Donos de site de compras coletivas teriam doado carro de luxo para entidade; Viviane Emílio está presa e Michel Pierri foragido

A Justiça de São Paulo solicitou formalmente que uma igreja evangélica forneça informações detalhadas sobre todas as doações recebidas pelo casal Michel Pr Cintra e Viviane Boff-Emilio nos últimos anos. O casal é investigado sob a suspeita de aplicar golpes online que somam cerca de R$ 100 milhões, com mais de 42 mil vítimas em todo o país.
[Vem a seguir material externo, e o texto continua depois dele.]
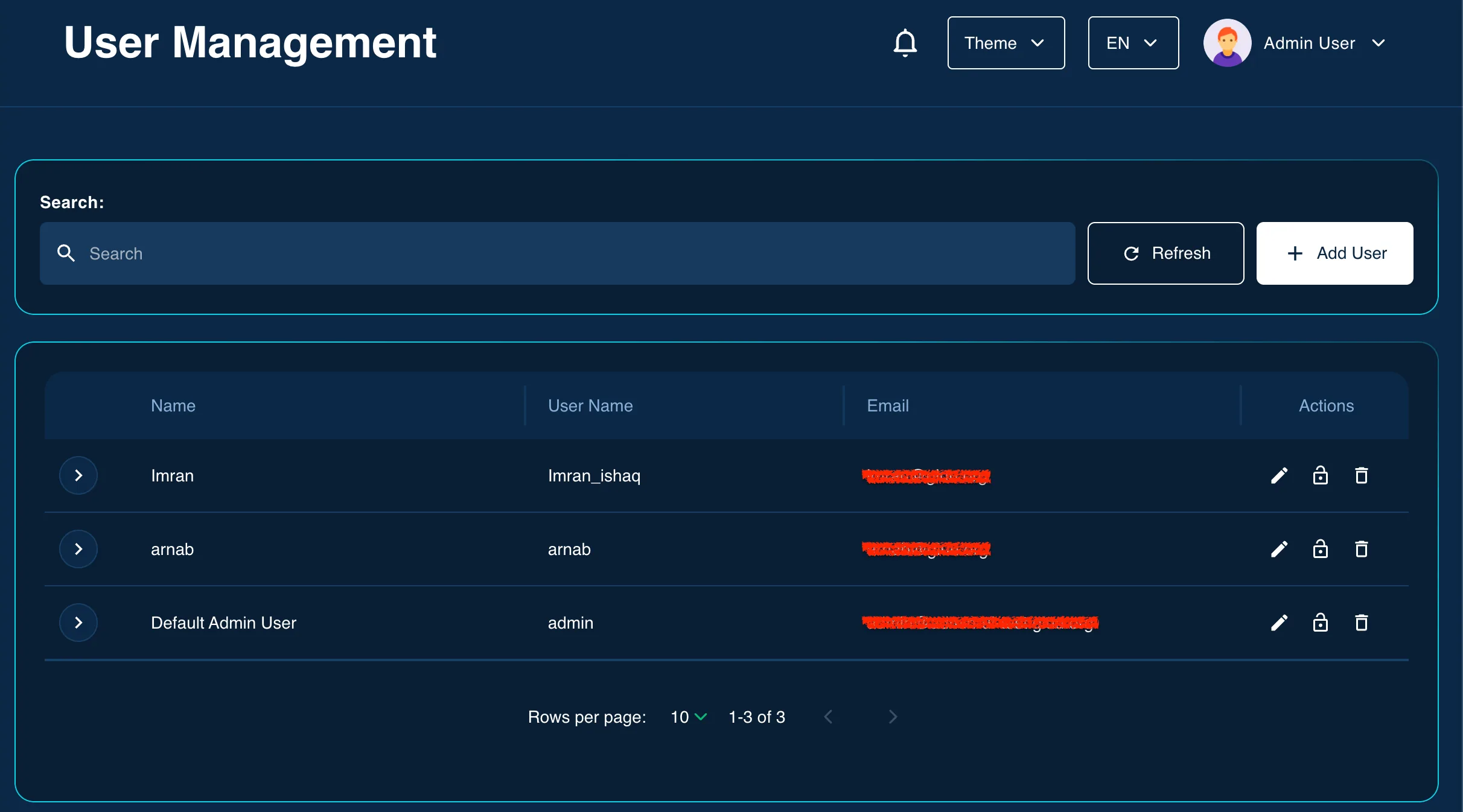Delete the arnab user via trash icon
The width and height of the screenshot is (1463, 812).
pos(1361,549)
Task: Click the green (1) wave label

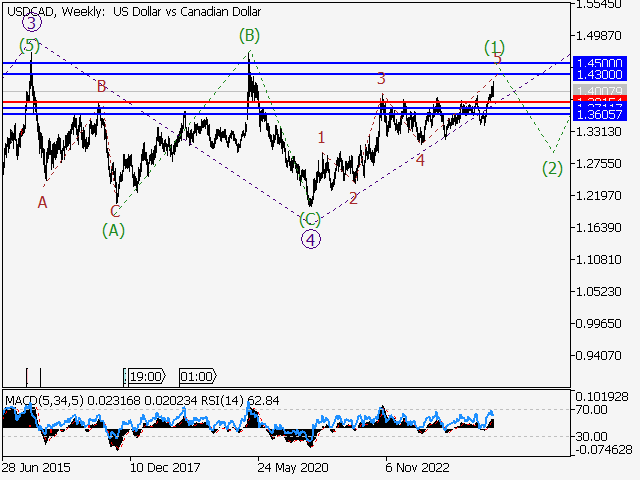Action: [494, 46]
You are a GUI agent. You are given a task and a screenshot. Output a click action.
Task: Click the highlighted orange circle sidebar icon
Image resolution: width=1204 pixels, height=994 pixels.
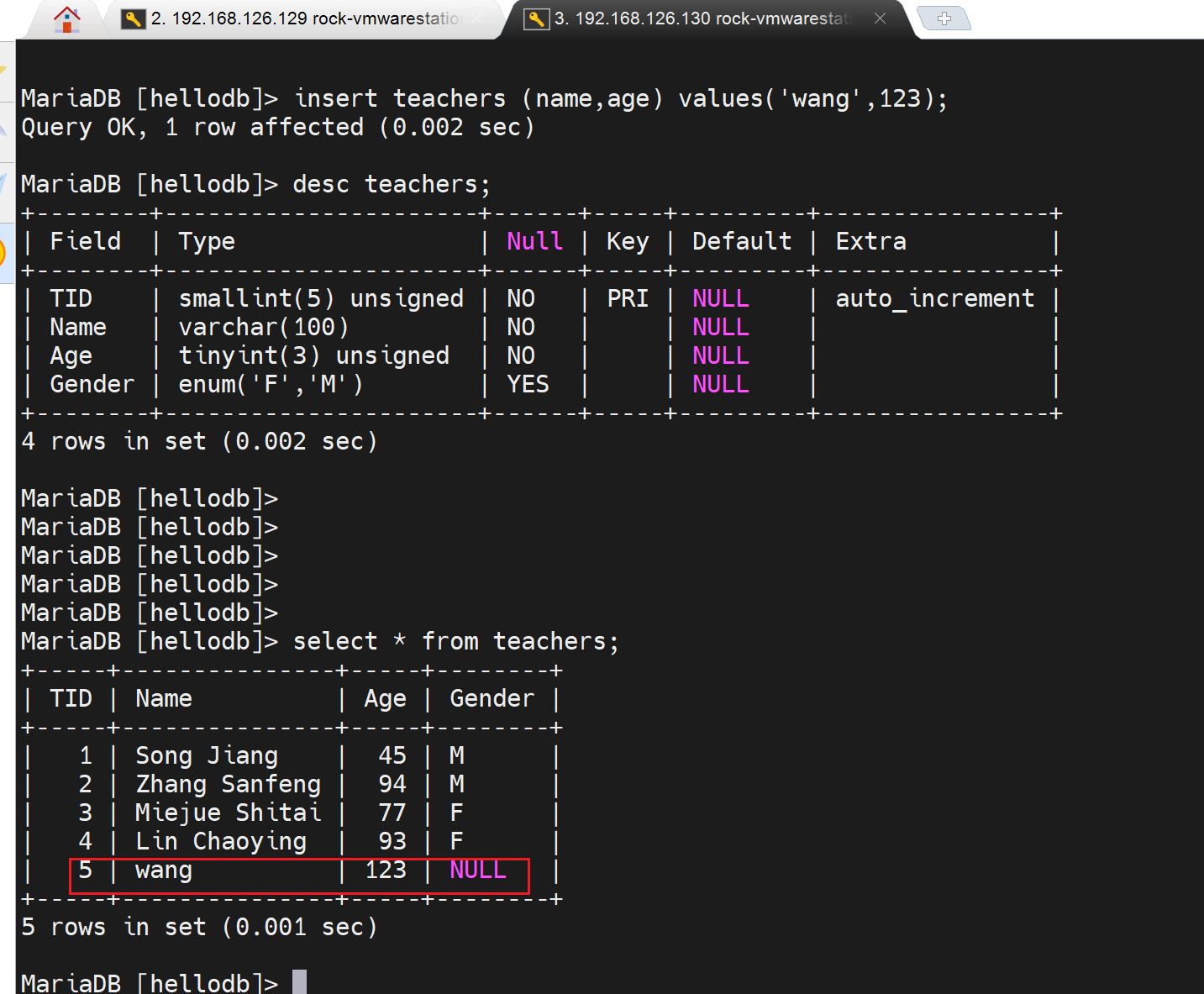[x=3, y=252]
Investigação do Ministério Público

O Ministério Público (MP) busca apurar se a instituição religiosa estaria sendo utilizada para ocultar ou ‘lavar’ o dinheiro obtido ilicitamente pelas empresas do casal. Segundo o promotor Arô do Costa Filho, há indícios de que Michel e Viviane realizavam doações frequentes à igreja.

“Nós temos informações de pessoas que o Michel e a Viviane participam de uma igreja e faziam doações constantes para a igreja”, afirmou o promotor. Ele ressalta que a simples doação não configura crime, mas é necessário verificar se o dinheiro de origem ilícita está sendo dissimulado através da igreja.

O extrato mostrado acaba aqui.